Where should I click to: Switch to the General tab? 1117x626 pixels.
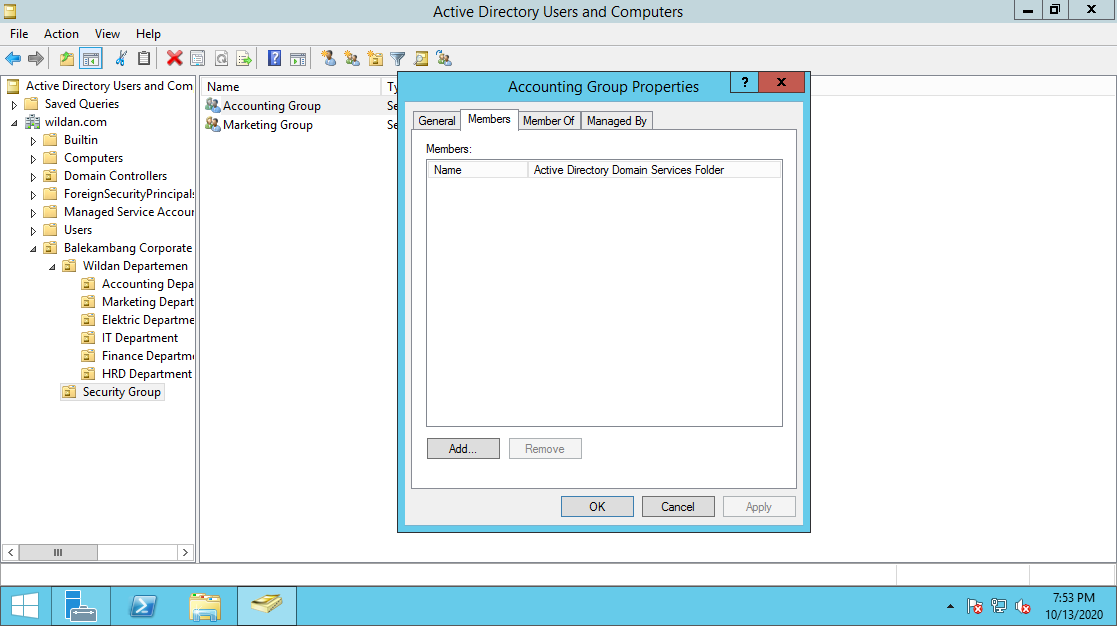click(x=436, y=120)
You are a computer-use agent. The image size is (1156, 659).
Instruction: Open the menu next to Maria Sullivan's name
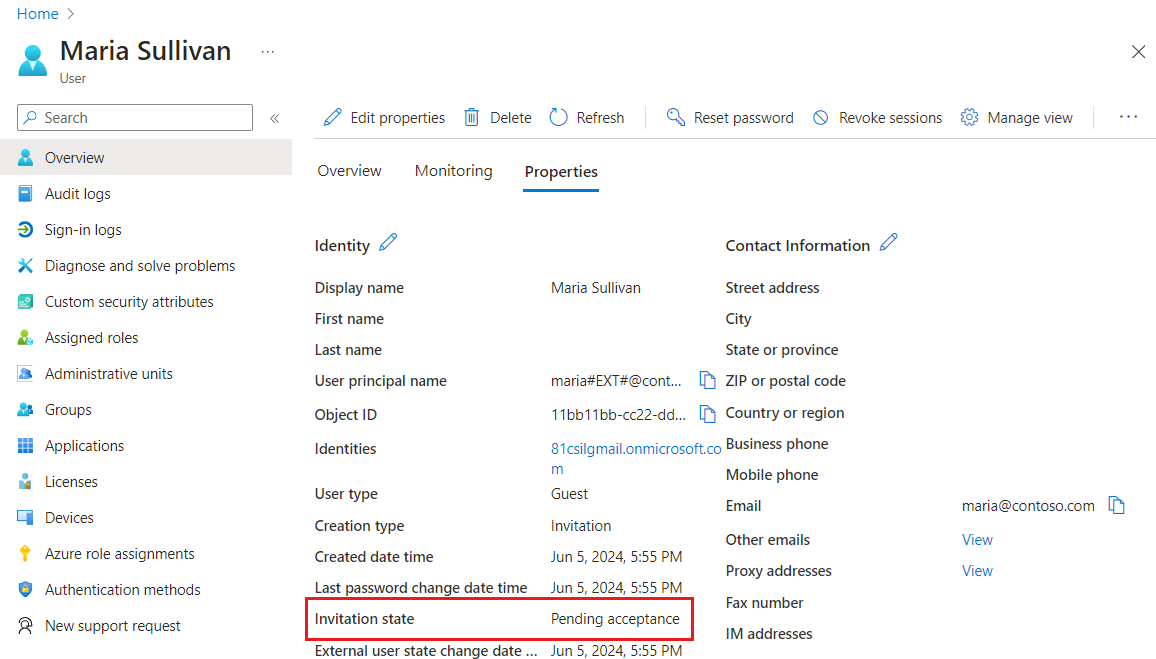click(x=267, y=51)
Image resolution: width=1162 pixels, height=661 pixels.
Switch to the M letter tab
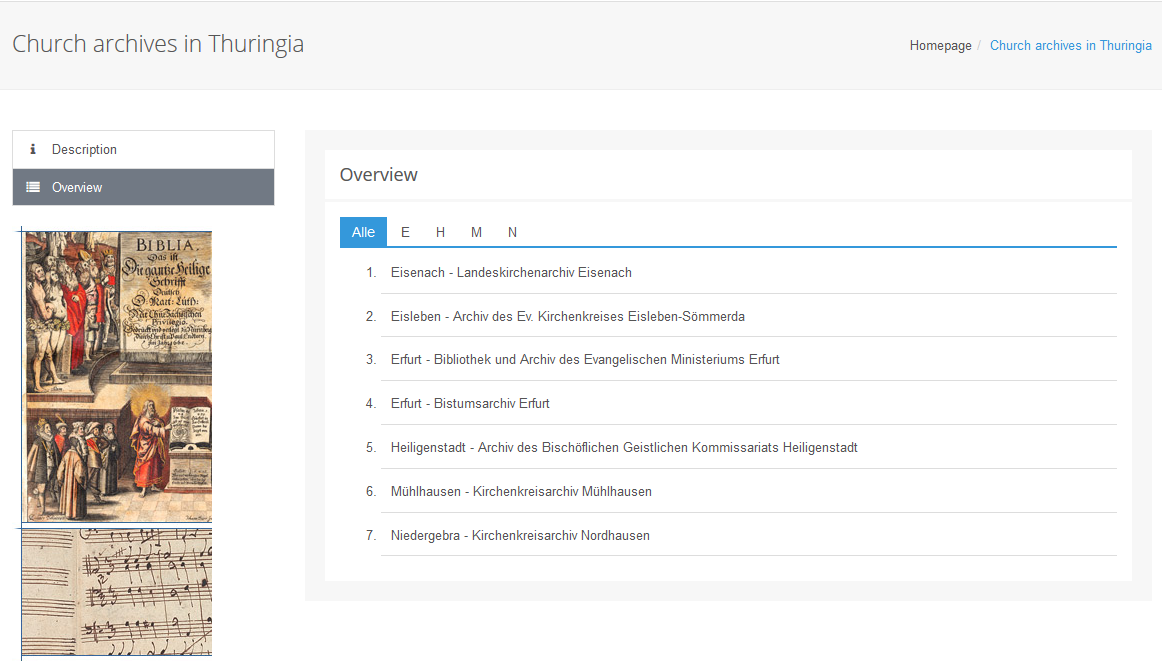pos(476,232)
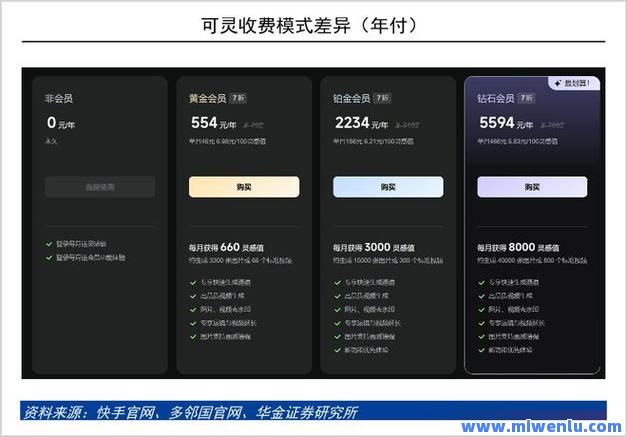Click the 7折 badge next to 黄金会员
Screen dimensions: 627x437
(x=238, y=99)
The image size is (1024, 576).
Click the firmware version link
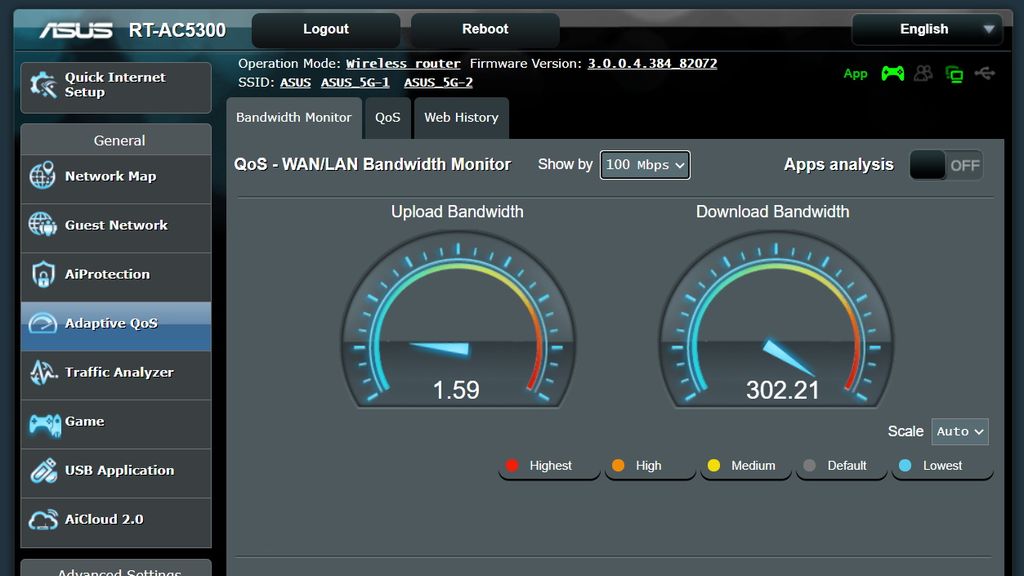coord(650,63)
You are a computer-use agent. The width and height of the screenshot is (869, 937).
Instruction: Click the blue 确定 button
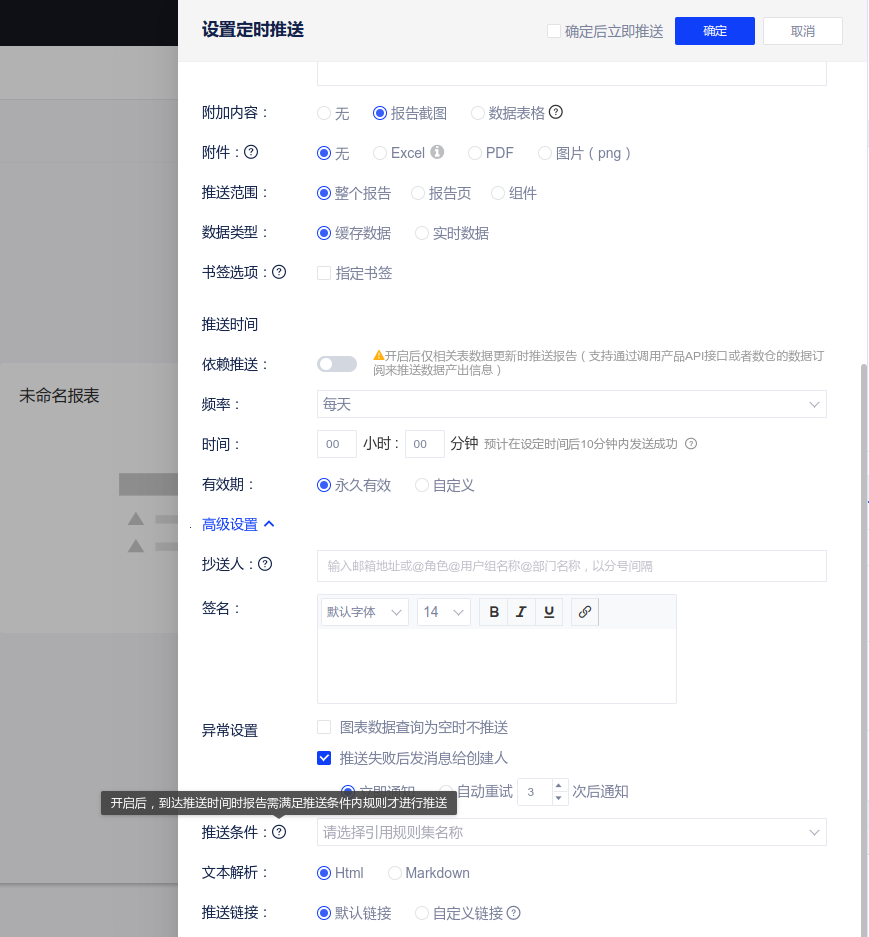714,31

══════════

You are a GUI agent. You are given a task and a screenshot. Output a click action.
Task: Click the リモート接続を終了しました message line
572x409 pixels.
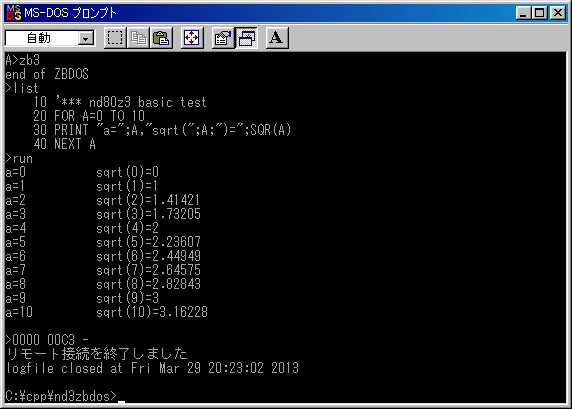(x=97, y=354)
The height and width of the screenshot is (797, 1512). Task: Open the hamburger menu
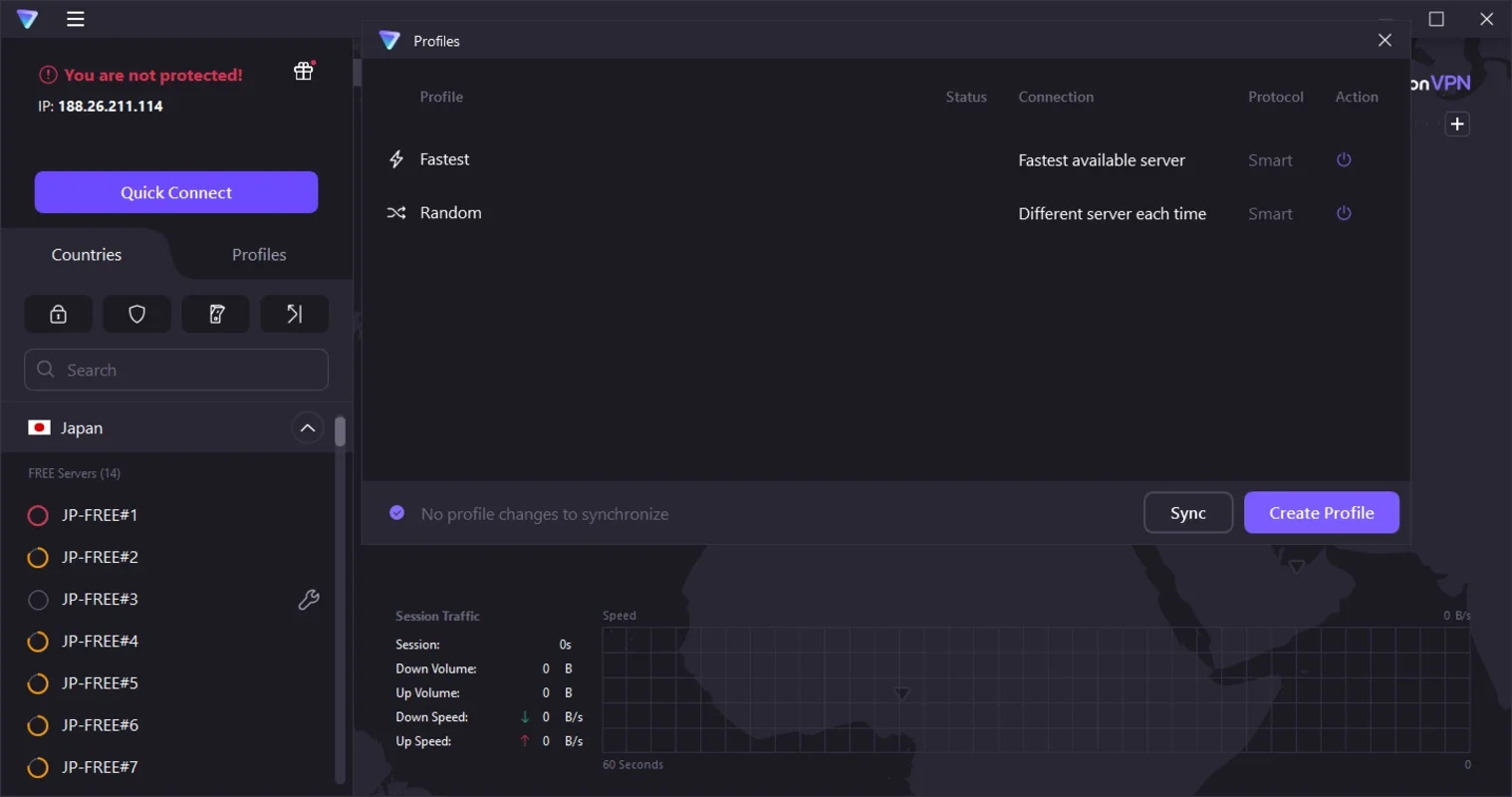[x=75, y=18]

══════════

▸ **What to do**
Take every line from the data that contains the word "computer".

▸ **Result for this task**
You are a computer-use agent. The image size is (1156, 659).
You are a computer-use agent. The width and height of the screenshot is (869, 937).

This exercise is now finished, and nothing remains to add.